Brief
Extract the book review below, copying every word of it without changes.

Given passage
--- BEGIN ---
The Scent of Cherry Blossoms – Review

I don’t normally care for romances but I chose this one because of the Amish twist.  The Amish fascinate and inspire me.  Ms. Woodsmall does an excellent job of introducing and acquainting us with her main characters.  She is generous with information about them and their backgrounds.  She paints pictures of landscapes and situations that play like a movie in the imagination.

Annie comes from a broken Old Order Mennonite home in which her mother has struggled to raise several children amid the shame of her husband abandoning the family.  Aden’s Old Order Amish father and brother, Roman, were injured in a farming accident which left them unable to continue to provide for the family in quite the same way as before.  Annie’s struggles with her mother are emotionally charged.  Roman’s struggle to come to terms with his disability rings very true.  The way these people of faith handle their challenges and ultimately turn to their Creator to help and heal them is inspiring.  The problem of forbidden love between childhood friends Aden and Annie is resolved amid surprising twists and conflicts.
--- END ---
Listing
--- BEGIN ---
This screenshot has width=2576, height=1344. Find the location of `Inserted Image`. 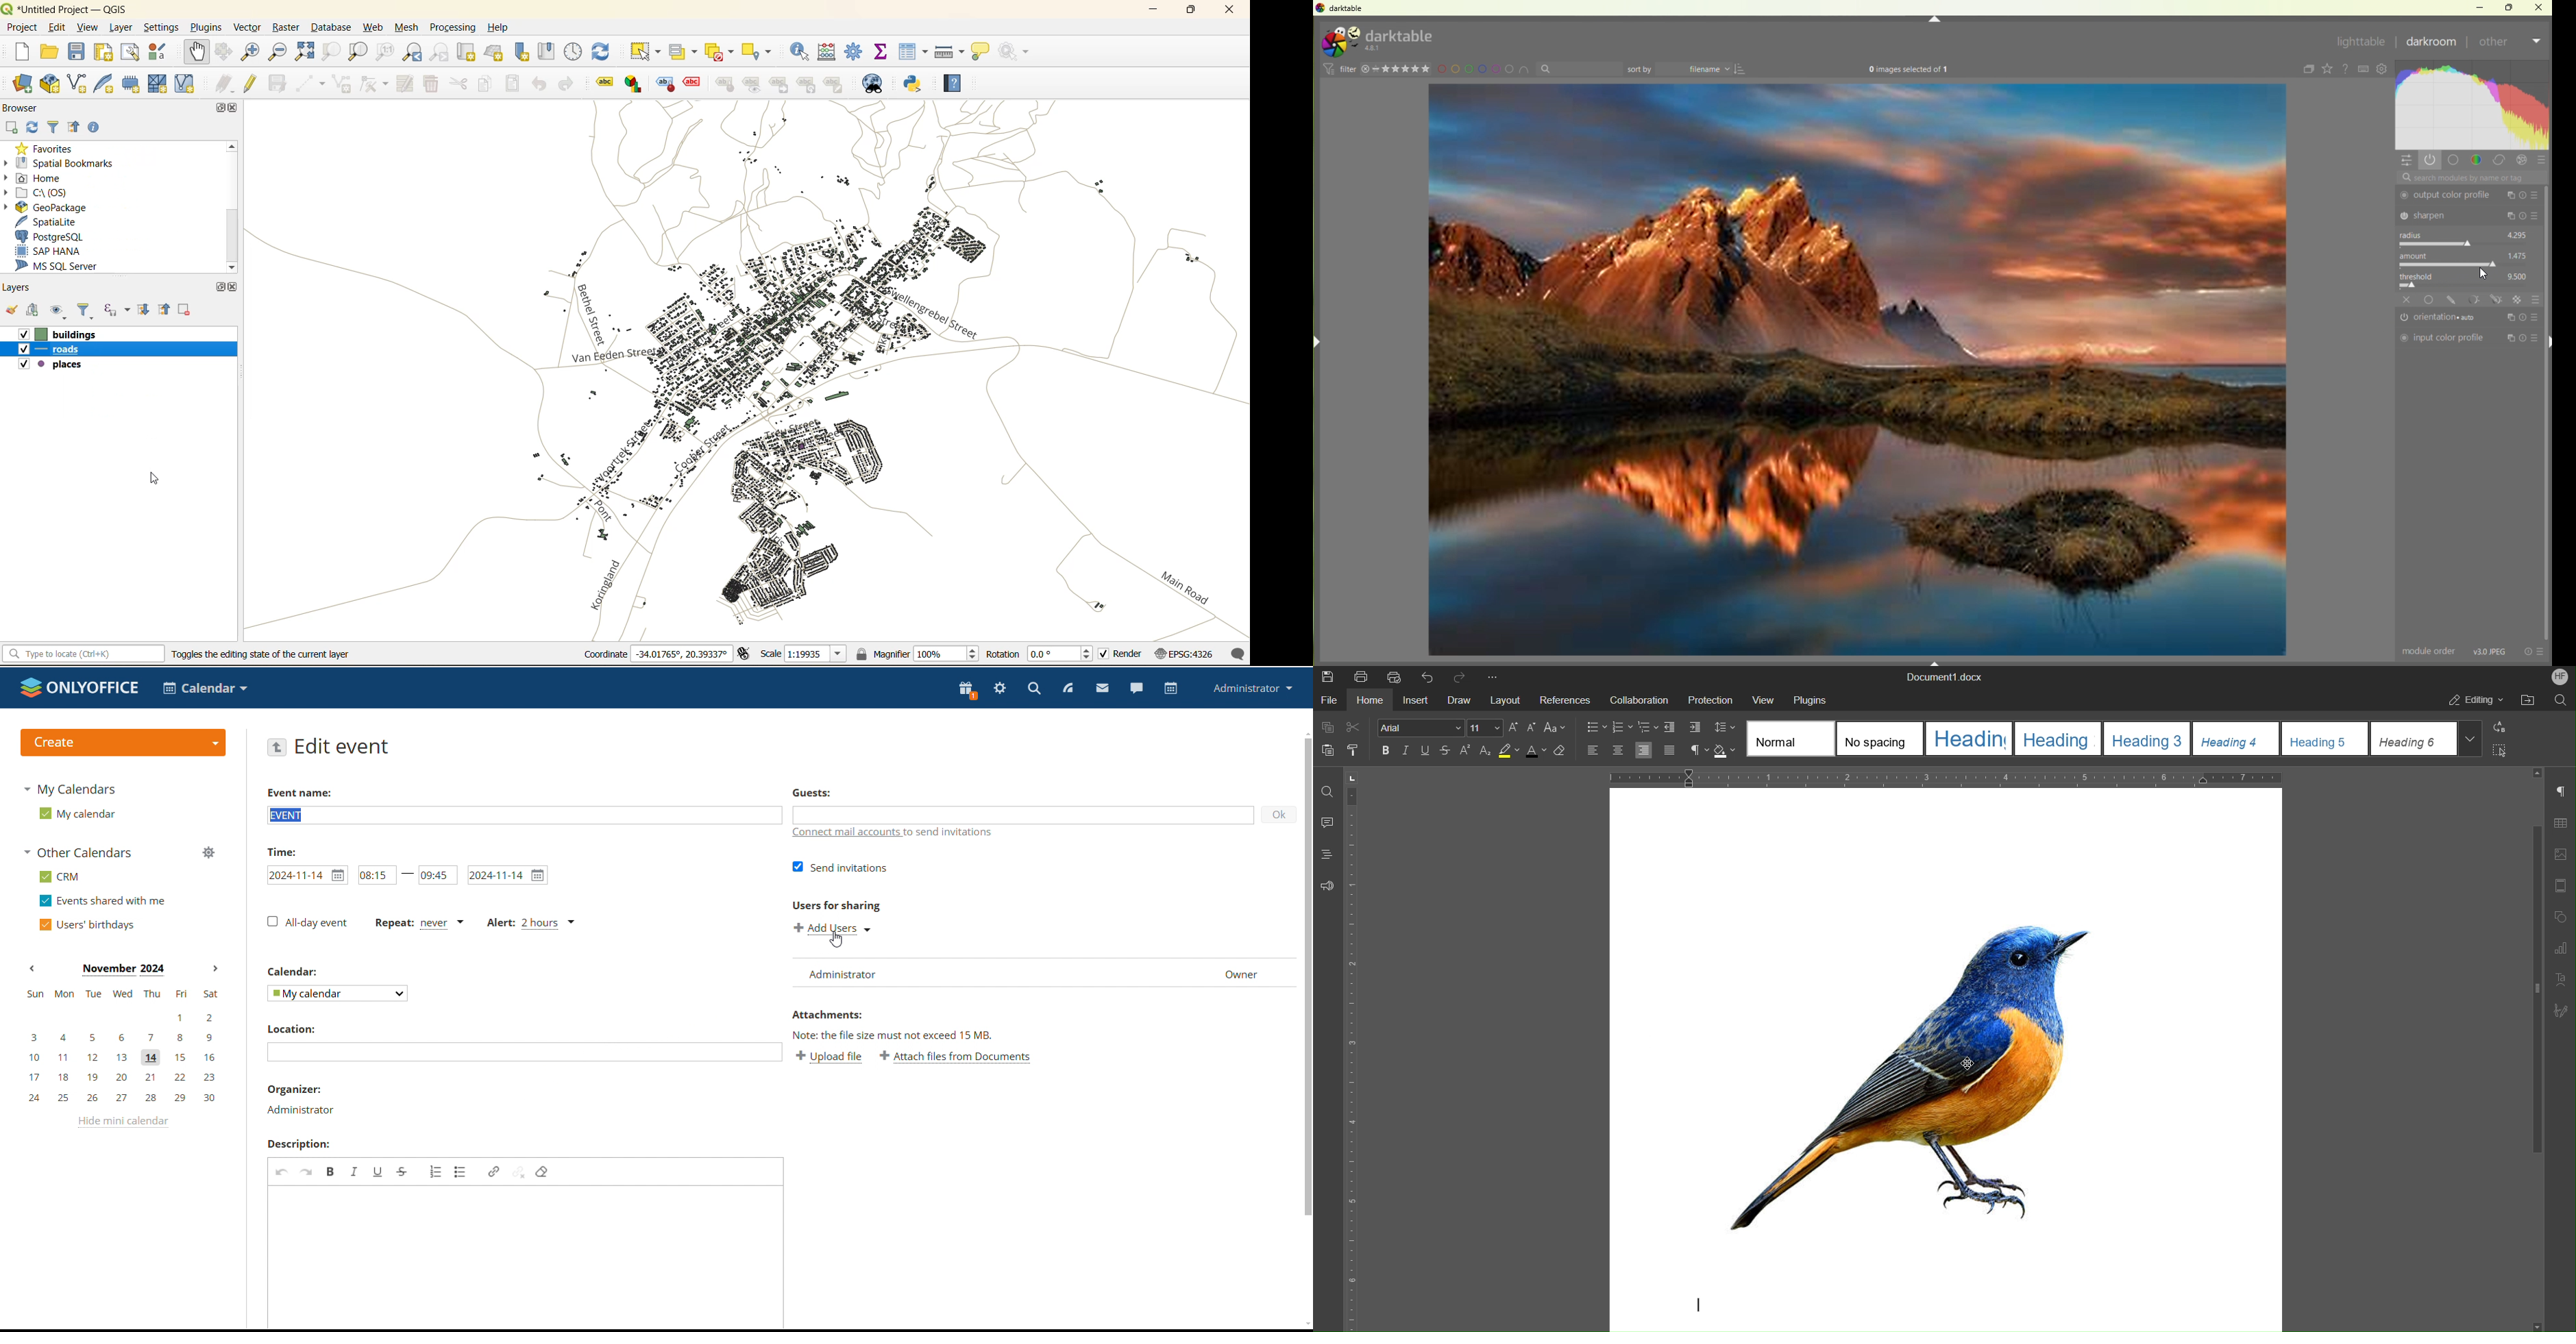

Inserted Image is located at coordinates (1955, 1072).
--- END ---
--- BEGIN ---
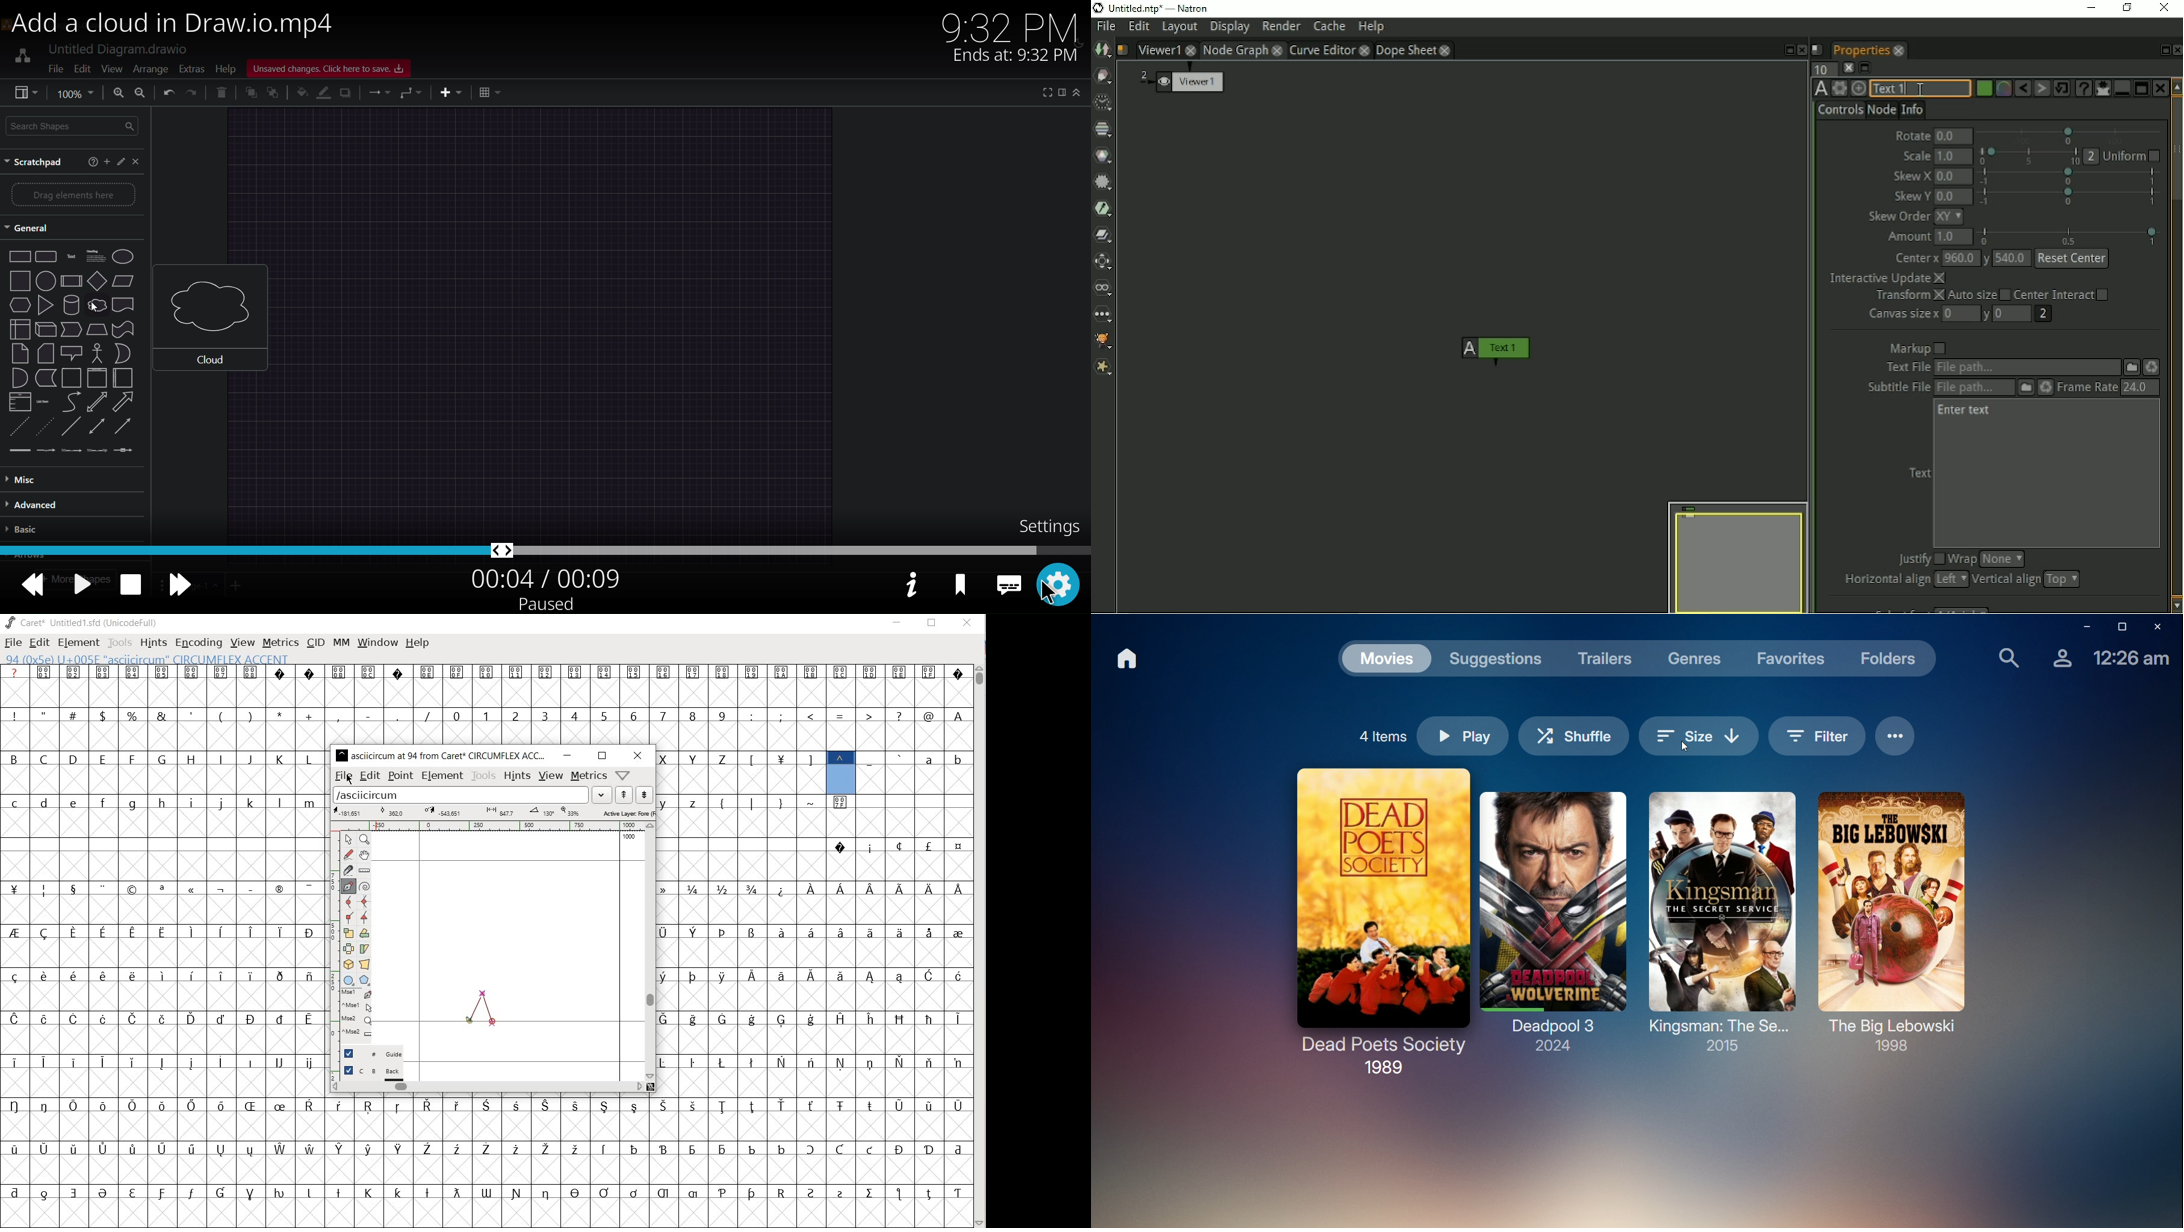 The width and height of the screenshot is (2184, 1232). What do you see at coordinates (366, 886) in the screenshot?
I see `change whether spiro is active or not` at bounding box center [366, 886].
--- END ---
Written response
The Scent of Cherry Blossoms – Review

I don’t normally care for romances but I chose this one because of the Amish twist.  The Amish fascinate and inspire me.  Ms. Woodsmall does an excellent job of introducing and acquainting us with her main characters.  She is generous with information about them and their backgrounds.  She paints pictures of landscapes and situations that play like a movie in the imagination.

Annie comes from a broken Old Order Mennonite home in which her mother has struggled to raise several children amid the shame of her husband abandoning the family.  Aden’s Old Order Amish father and brother, Roman, were injured in a farming accident which left them unable to continue to provide for the family in quite the same way as before.  Annie’s struggles with her mother are emotionally charged.  Roman’s struggle to come to terms with his disability rings very true.  The way these people of faith handle their challenges and ultimately turn to their Creator to help and heal them is inspiring.  The problem of forbidden love between childhood friends Aden and Annie is resolved amid surprising twists and conflicts.